» **Exercise task 1**
In the blog post, give the stretch from "On the other" through "are not present." again, swapping "supportive environment" for "welcoming environment".
» **Exercise task 2**
Which Sandor Ellix Katz book does the blog post name as the most notable recent reading?

Thanks, Marcy, for edging me along to post again. Things have been pretty alright for me. I'm in a new apartment with a long-time friend, and in a newish job, so there's been some transition. I'm most proud of the fact that my student loans are aggressively being paid off, and after my most recent payments are processed, I'll have less than $3K, meaning, I think, freedom to travel and learn some skills by the new year. I may end staying at my job a whiel longer to save a bit, but that's to be determined in months to come.

I've read some interesting things since last I posted, most notably The Revolution Will Not Be Microwaved, by Sandor Ellix Katz, author of Wild Fermentation. It helped inspire me in a renewed way to eat more exclusively locally and to try lots of different vegetables.

Also watched What the Bleep Do We Know, which was alright, but not great. I mean, I'm really open to a lot of that out-there stuff, and it was fun to watch the movie with my roommate and my partner, who seem often to be at odds philosophically. My roommate is much less open to these ideas, and I think he's a good example of seeing one's worldview as a fortress rather than a prison, as Ran articulates. I really do think that how he and I differ is that he's a lot more suspicious and guarded, and I'm (perhaps naively) more willing to open and benevolent toward new information. I understand- he comes from a family who he thinks don't always form ideas based on reason, and often on received wisdom, which often means the 'wisdom' of the dominant paradigm, and rationality is the way to combat that. He's also a middle school teacher and is faced with illogic and prejudice, which reason is a defense against. I mean, it's hard, and I am sympathetic to where he's coming from, but I just prefer to be more (foolishly) open to crazy ideas and I want to accept things that may not make 'sense.'

On the other hand, I really do retreat to reason and use that as my defense when I am forced to interact with prejudiced people, folks who are misogynist or homophobic, and so in some ways my openness is contingent upon being in a supportive environment where all the tedious stupid popular misconceptions and biases are not present.

Hopefully that makes some sense.

More to come, I hope. Thanks for reading, y'all.

Wednesday, March 07, 2007

Lull

There's been one hell of a lull in much of the anti-civ blogging corner of the world that I inhabit. Ran's solid, and has regular material, and Marcy's also got lots of insights to share. Same for Sara. But Casey down by the river is gone, Free Range Ted is gone, none of the Anthropik folks have posted much in a long time. Jack Trace has been gone since before 2007, Devin's not had much to post recently, and Frank Black's had only a handful of posts since the new year. And Dan, too, has been transitioning and not posting much.

» **Recorded data**
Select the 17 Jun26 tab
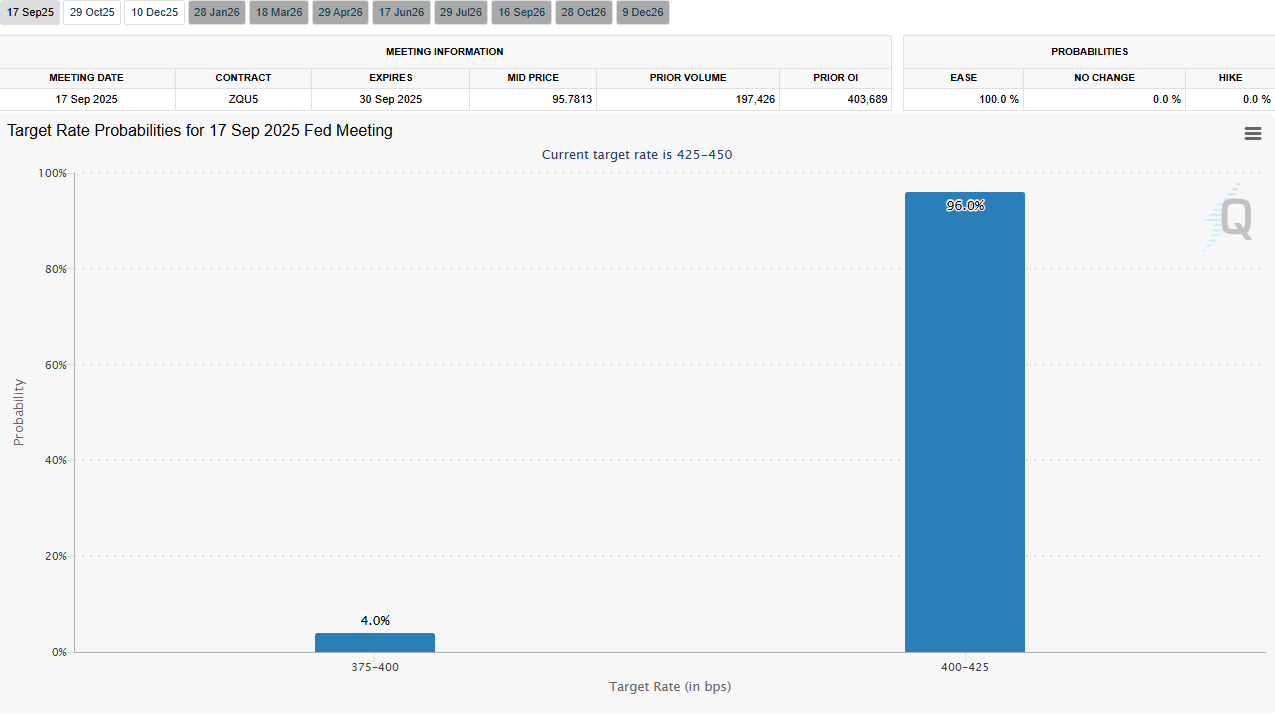 [401, 13]
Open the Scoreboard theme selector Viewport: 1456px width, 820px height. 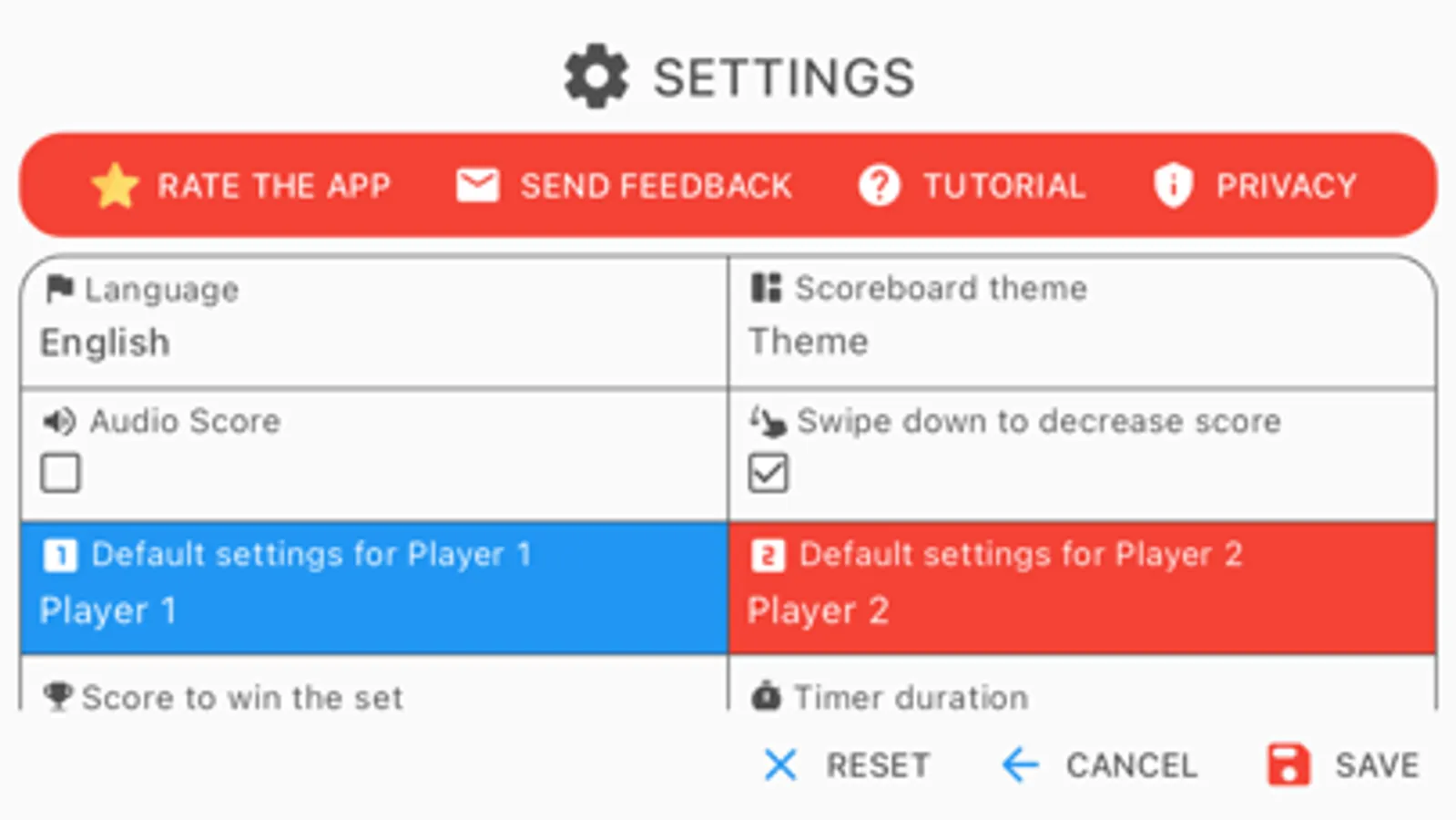tap(1082, 342)
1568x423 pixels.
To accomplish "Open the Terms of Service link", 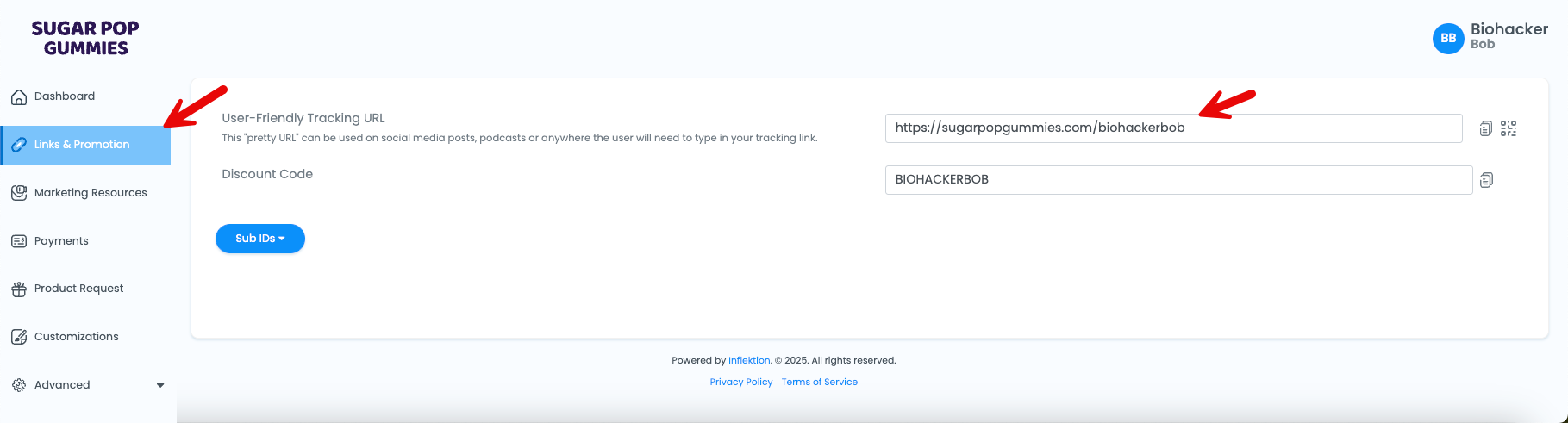I will click(x=820, y=383).
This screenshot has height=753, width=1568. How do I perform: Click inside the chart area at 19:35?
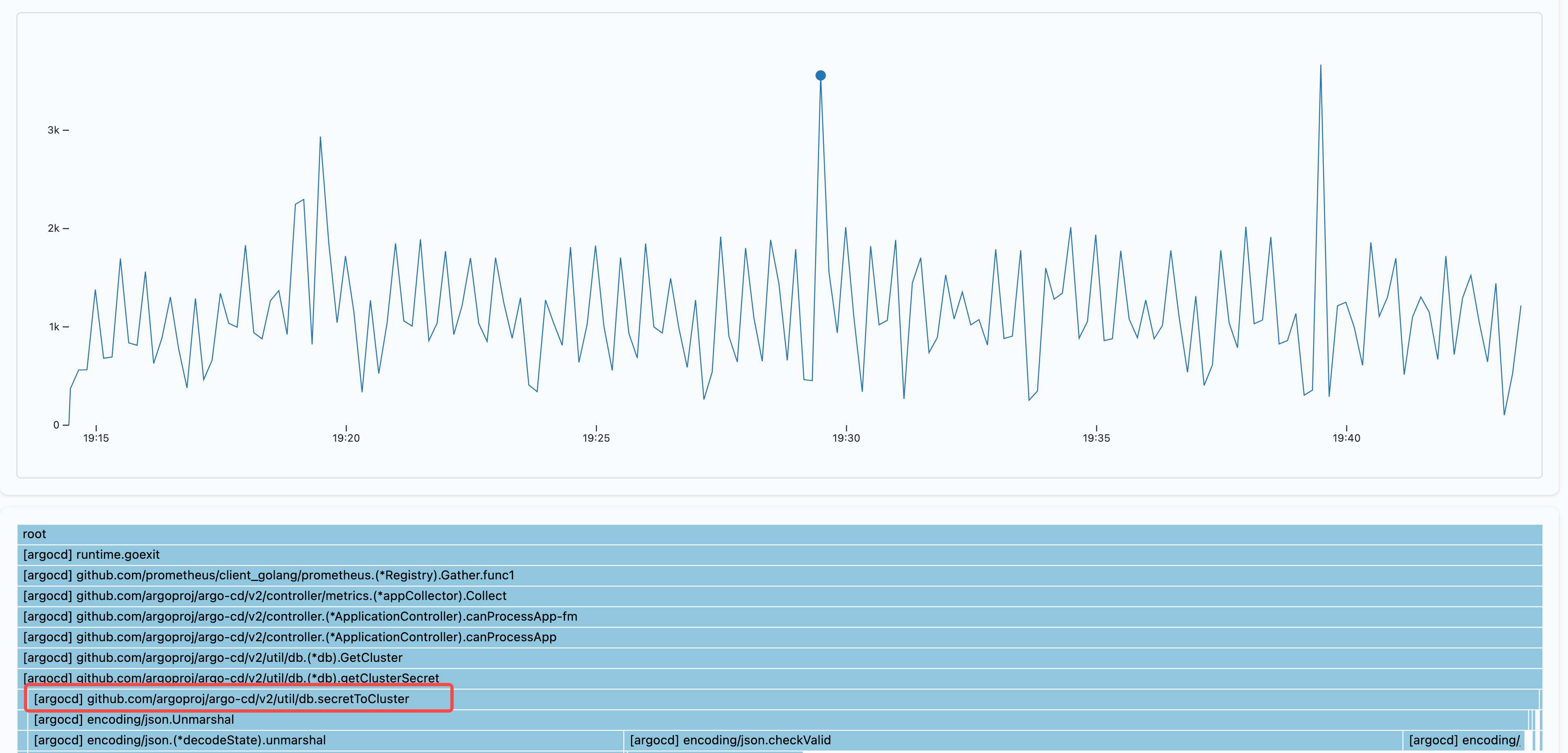click(x=1097, y=274)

» **Final result 1**
On the other hand, I really do retreat to reason and use that as my defense when I am forced to interact with prejudiced people, folks who are misogynist or homophobic, and so in some ways my openness is contingent upon being in a welcoming environment where all the tedious stupid popular misconceptions and biases are not present.

» **Final result 2**
The Revolution Will Not Be Microwaved.